Was it really the mosquitoes or was it the promise of tourist dollars?

When then-president of the Board of Health L.E. Pinkham first proposed the draining of marshlands in Waikiki in 1906, it was with the presumption that the still waters, and the mosquitoes they supposedly bred, posed a significant public health risk.

By the time the project got under way in 1921, as part of what was called the Waikiki Reclamation Project, city planners were committed to an even more ambitious goal of transforming the area into a residential subdivision and tourist center.

The creation of the 2-mile Ala Wai Canal, administered by Walter Dillingham's Hawaiian Dredging Co., took eight years to complete. Hawaiian Dredging then sold the coral-rich dredging spoils to fill the now-emptied springs, ponds and marshes in the area, which in turn provided the literal foundation for the homes, hotels and businesses that sprang up in Waikiki over the ensuing decades.

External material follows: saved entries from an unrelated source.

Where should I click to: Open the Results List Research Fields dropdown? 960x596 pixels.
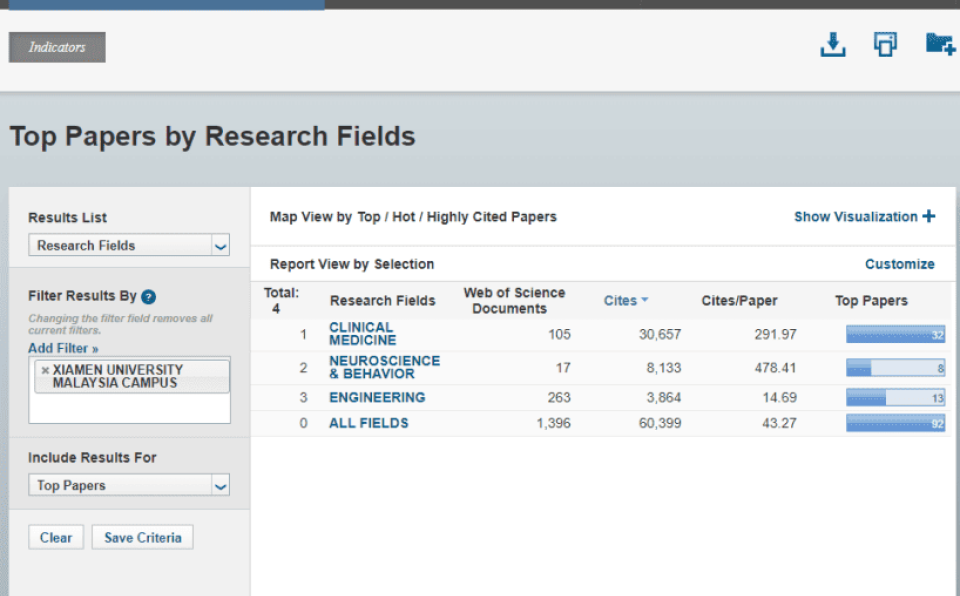tap(129, 245)
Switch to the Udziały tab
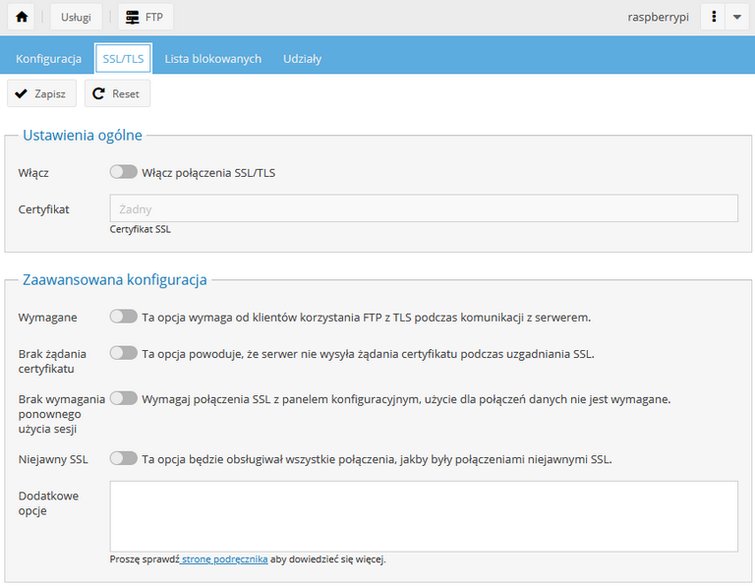 coord(302,59)
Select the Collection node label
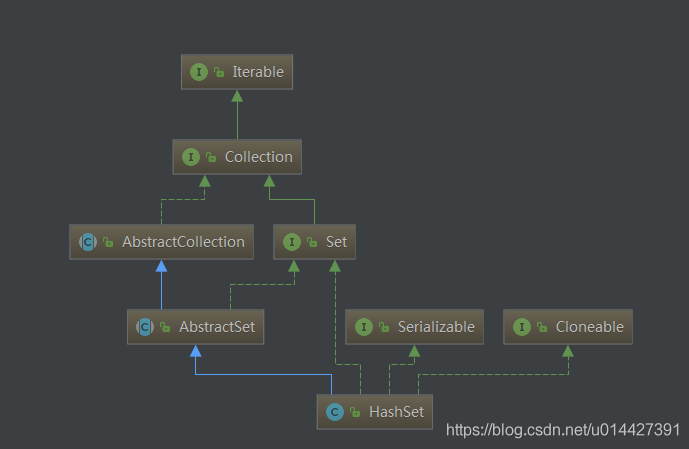Image resolution: width=689 pixels, height=449 pixels. (x=259, y=157)
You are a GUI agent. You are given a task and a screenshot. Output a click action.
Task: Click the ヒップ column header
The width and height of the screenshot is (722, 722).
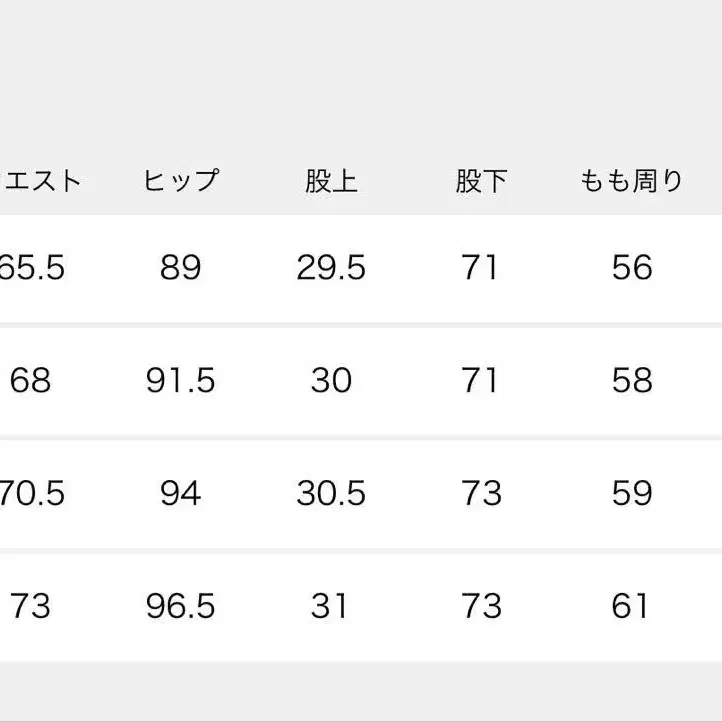point(180,181)
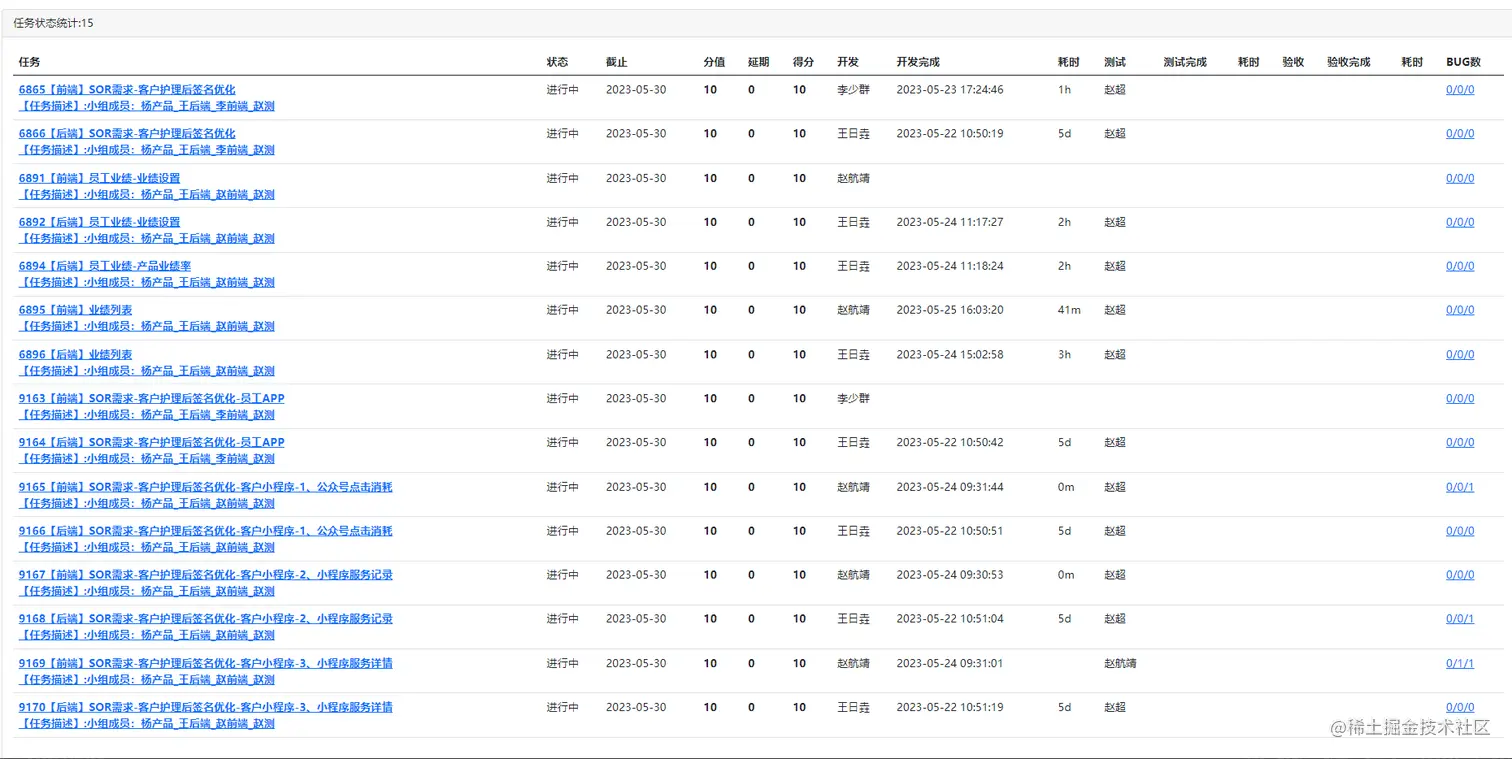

Historians like Barry Nakamura have noted that the reclamation project marked a radical shift in land and water use in the area.

For centuries leading up to the dredging, the wetlands — which included springs, taro lo'i, rice paddies, fruit and vegetable patches, duck ponds and fishing areas — were a valuable means of subsistence for Native Hawaiians and other locals.

With the commercial development of Waikiki, once a playground for Hawaiian monarchs, grew the infrastructure for a tourist economy still a half-century from being realized.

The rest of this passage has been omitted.